Third, a corollary on the second point: I firmly believe that history involves the work of God in the world. Fully and completely. But it’s not “His story,” either. He gave us His story—has garden-based bookends, Creation, fall, redemption, REDEEMER, redeemed. That’s not the same. Neither is it appropriate to apply to God all the causation in history, though that’s another matter but we’ll hit it here: God is sovereign. Historical causation can be viewed as understanding how God did it, but we do not drop back to “Well, it happened because God did it, moving on….”
Apply that to something as simple as World War II: I’ll take miraculous intervention helping the Allies overthrow the Nazis. But a “all that matters is God did it” view means that God caused the Nazis. I don’t think that lines up with theology, how about you?
Another thing that is not “history” are the memory triggers we use, like statues or single items in museums. Those help us remember history, but without “history” it’s just a guy on a horse. Who is he? Why did we put up his statue?
You need to know that.
So what is “history”?
For our purposes here, “history” is the recorded story we tell to understand the past.
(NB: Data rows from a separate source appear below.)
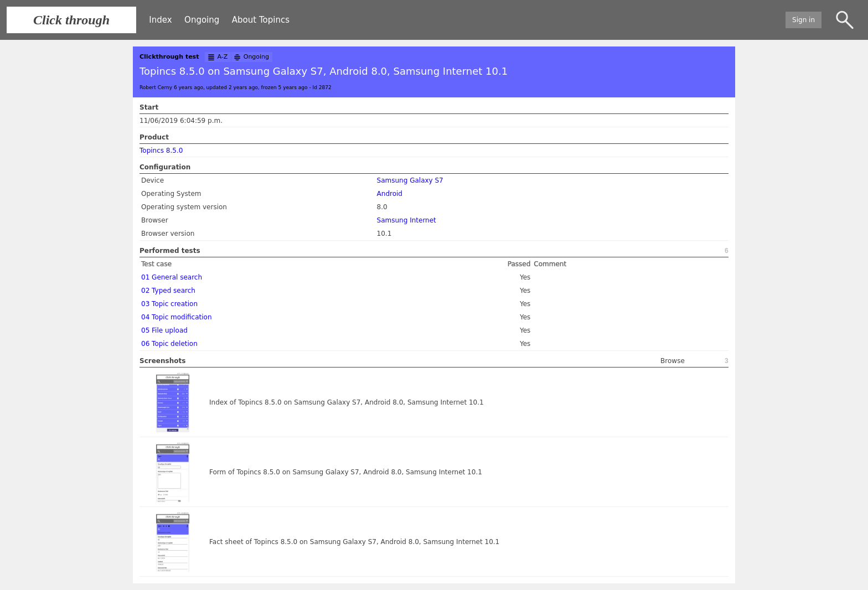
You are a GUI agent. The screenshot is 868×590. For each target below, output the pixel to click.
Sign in (803, 20)
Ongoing (202, 20)
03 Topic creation (169, 304)
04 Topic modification (177, 317)
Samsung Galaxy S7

That’s my combination of several pieces of definition from around the academic world. It is not just a record of events, but the interpretation and collation of the facts surrounding them. This is why history, at times, needs to be reconsidered. For example, throughout the 1950s-1970s, much of the story about events in the American space program focused on the astronauts and the “high profile” lead scientists, like von Braun. Recently, though, the lens has widened to show that men and women, including Black women, were always in the picture. The story we need tell needs to be told better.
Or, as we look longer into the past, we have long heard the popular tale that Columbus proved the Earth was round. Yet clearly understanding history shows that this story was told without regard to the facts: it was a widely known fact that the Earth was round. The initial story was more focused on “heroic development” of America at the time.
History is the story we tell about the facts—it cannot exclude the facts but instead explains them, interrogates them (asks questions, seeks understanding), and puts together a mostly cohesive narrative about them. That narrative is recorded, shared, and then open to debate and discussion. Perspectives affect our creation of history as well as our understanding, but the facts remain the same.
That’s why history remains an open discussion. Some things are fairly plainly settled, but new information should lead to re-evaluation of the story, correction of errors, and plainer dealing with what has gone on before now. History does change, because we understand the story better. The facts remain the same, and that’s the key.